Te ofiary były lodową wiadomością. "Kara czeka każdego bez wyjątku". Ale kara za co!? To właśnie nie dawało długouchej spokoju.
Elfka podeszła bliżej. Uniosła dłoń i delikatnie dotknęła lodowej trumienki w kształcie drzew. Chłód wzmagało dodatkowo poczucie, że ktoś zabił ich z zimnym sercem, bezwzględnie. Jak potwór albo zwykłe dzikie zwierze. Choć i one nie byłyby zdolne do takiego okrucieństwa. Oczy jej się zaszkliły. Na policzku poczuła jedną, ciepłą łzę. Na chwilę zapomniała o tym co ją otacza, nie słyszała słów maurenki...
Chwilę potem wróciła do rzeczywistości. Otarła łzę z policzka i spróbowała na to spojrzeć inaczej.
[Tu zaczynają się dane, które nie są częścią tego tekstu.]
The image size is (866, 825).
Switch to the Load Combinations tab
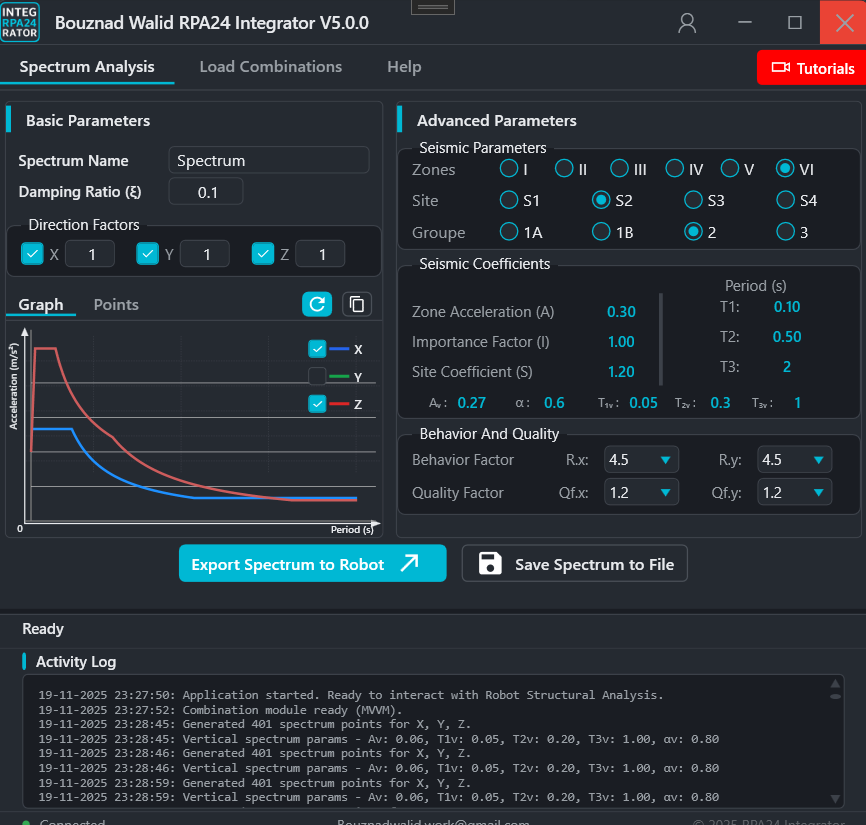click(x=270, y=67)
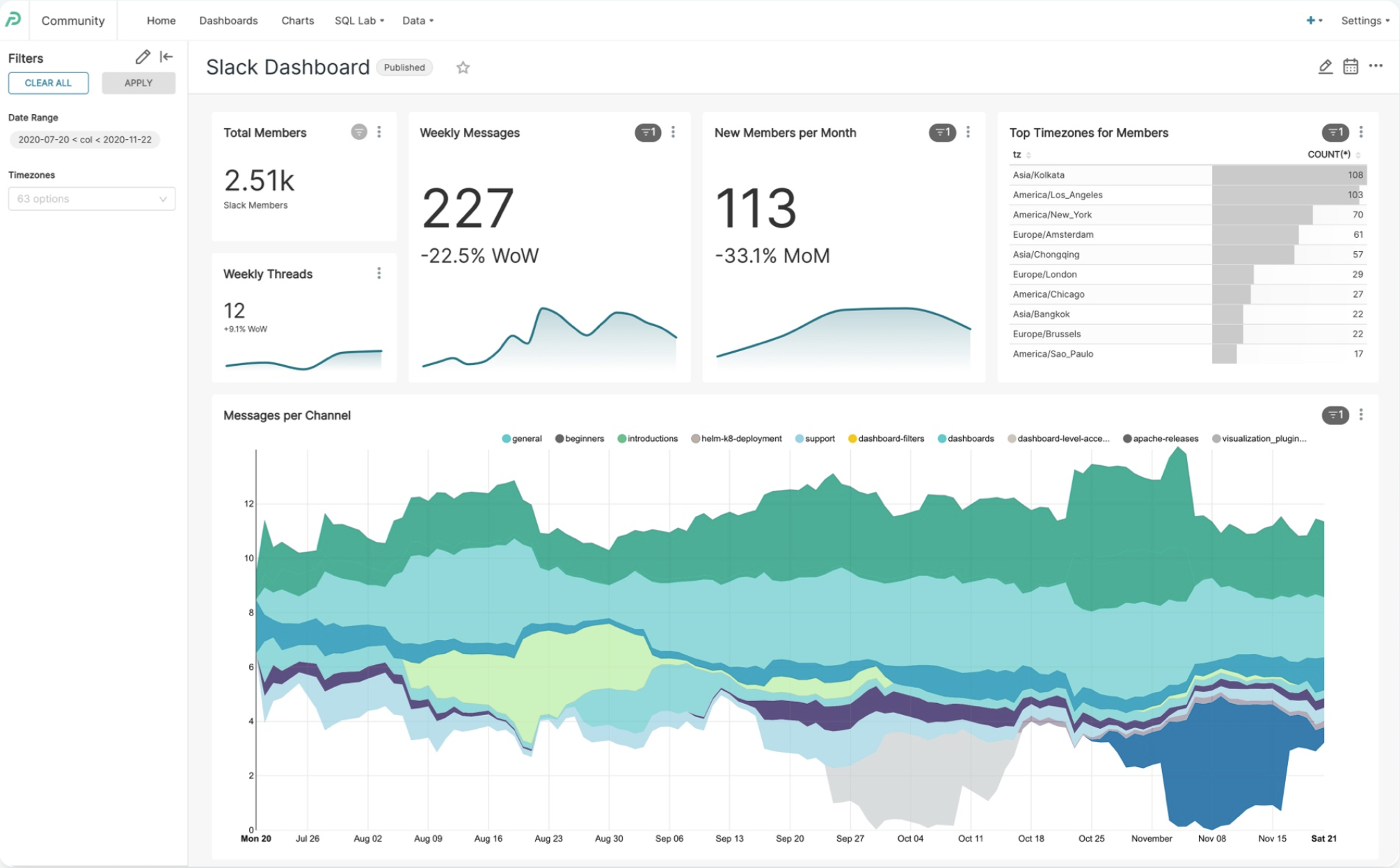
Task: Open the SQL Lab dropdown menu
Action: (359, 21)

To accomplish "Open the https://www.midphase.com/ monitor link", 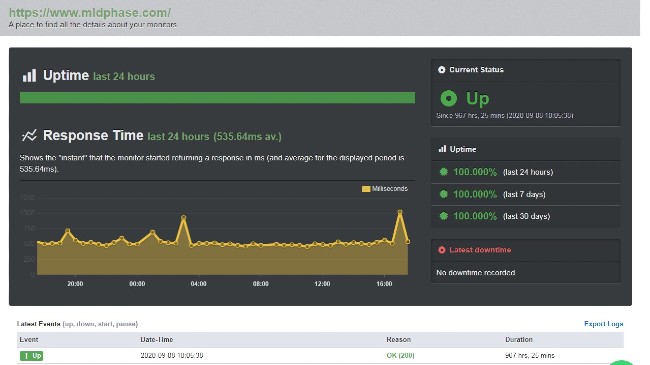I will click(x=90, y=13).
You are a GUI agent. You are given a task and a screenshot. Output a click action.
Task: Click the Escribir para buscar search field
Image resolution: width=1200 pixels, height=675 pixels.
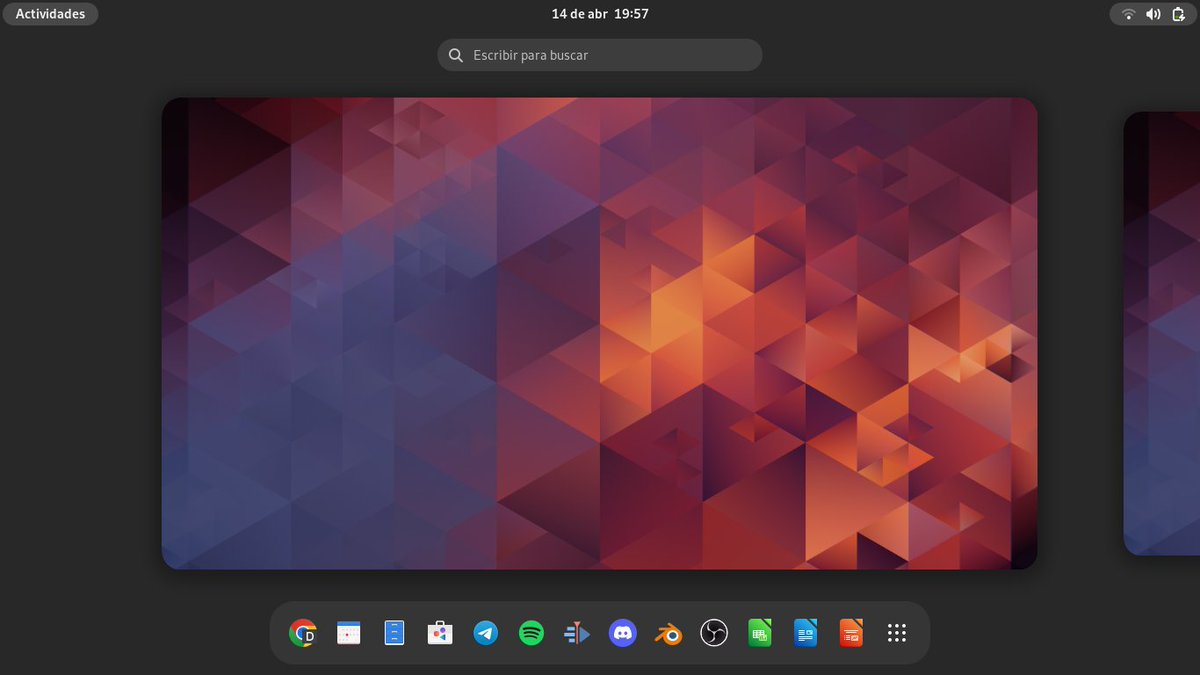point(599,54)
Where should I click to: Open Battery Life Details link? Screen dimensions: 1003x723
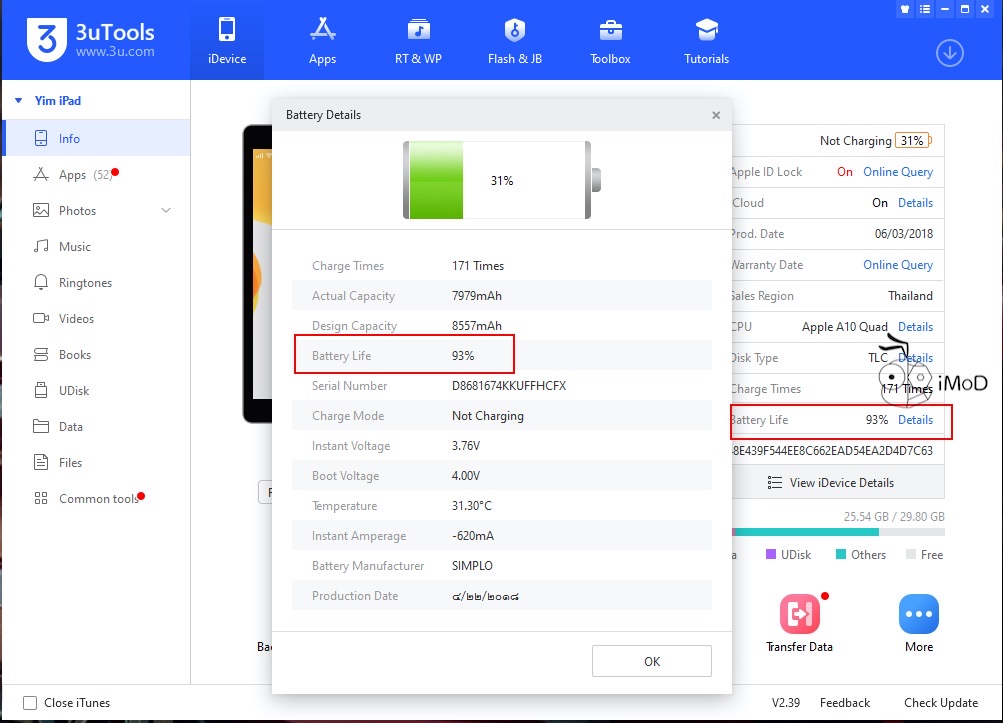click(x=915, y=420)
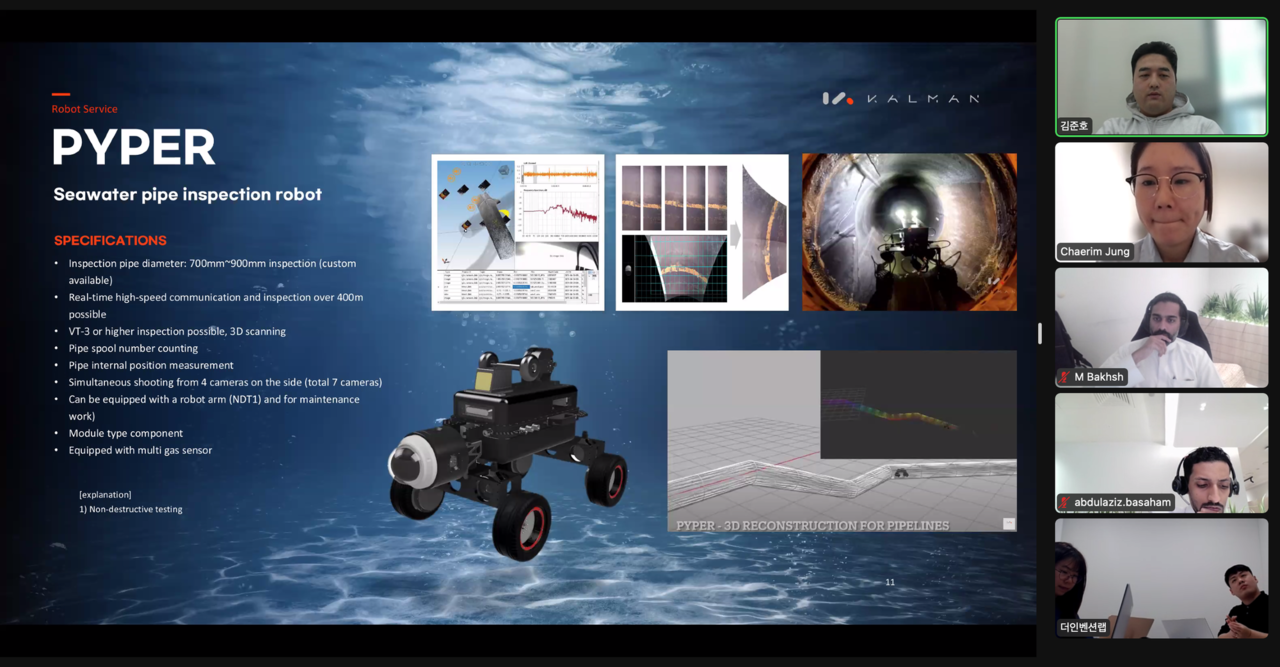
Task: Click small logo icon in 3D reconstruction video corner
Action: pyautogui.click(x=1008, y=523)
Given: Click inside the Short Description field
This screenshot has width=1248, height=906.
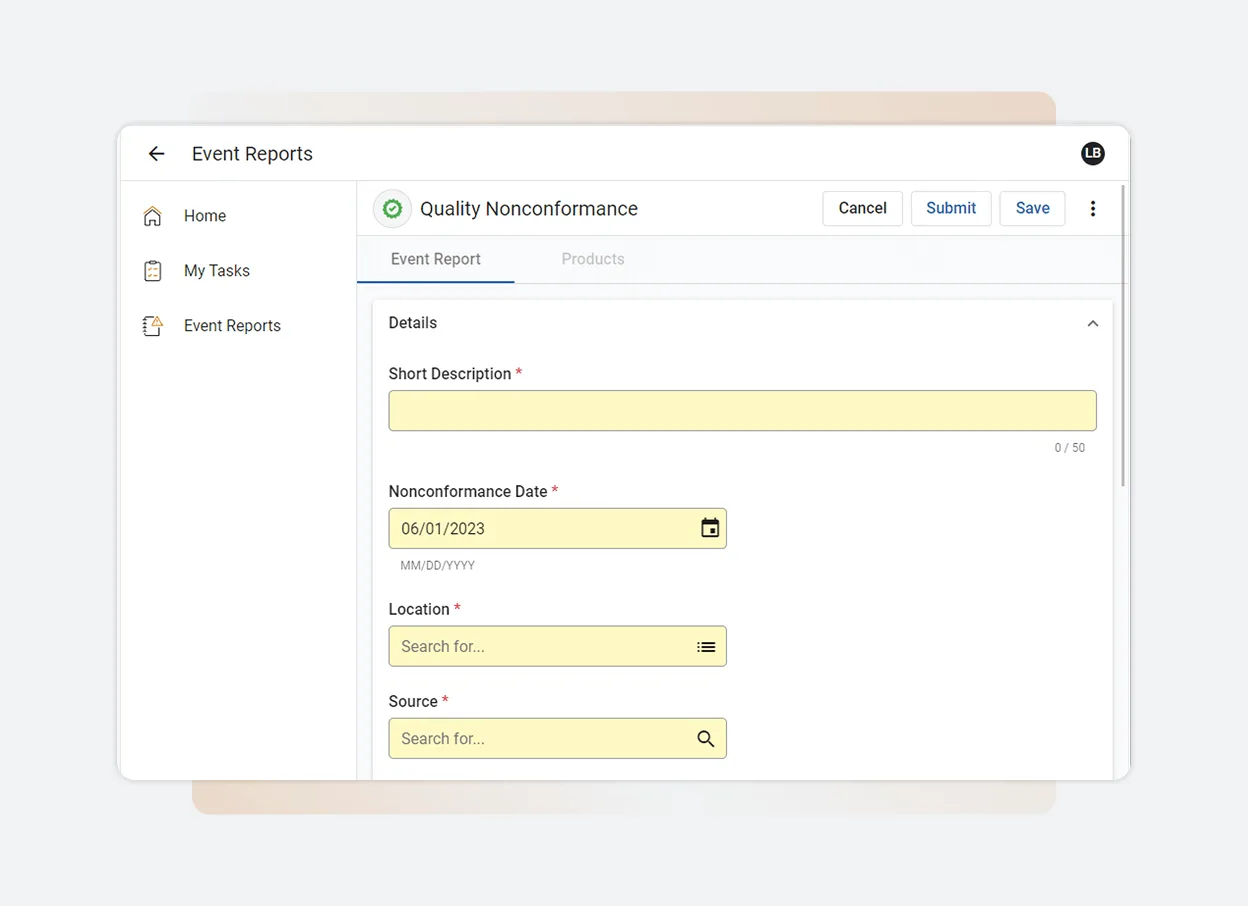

Okej... czyli... latające sople. Lewitujące nad ziemią i pod sufitem. Tajemniczo zawieszone w przestrzeni. Dwa drzewa - czy to jakiś znak, symbol? Złączone gałęzie mogły oznaczać... rodzeństwo? Połączone więzi, coś w tym stylu. I te kilka słów które miały przekazać wieść o tym, że każdy zostanie ukarany i nie będzie wyjątków...
-Hm?- rzekła słysząc pytanie Armin.- Ach, tak... Nigdy w życiu czegoś takiego nie widziałam- oznajmiła, starając się aby głos jej nie drżał. Powoli uspokajała się. Co się stało, to się nie odstanie - tak sobie próbowała to tłumaczyć. - Nie mam pojęcia też jak to "działa"- dodała. -Magia? Być może. Albo zwykłe złudzenie.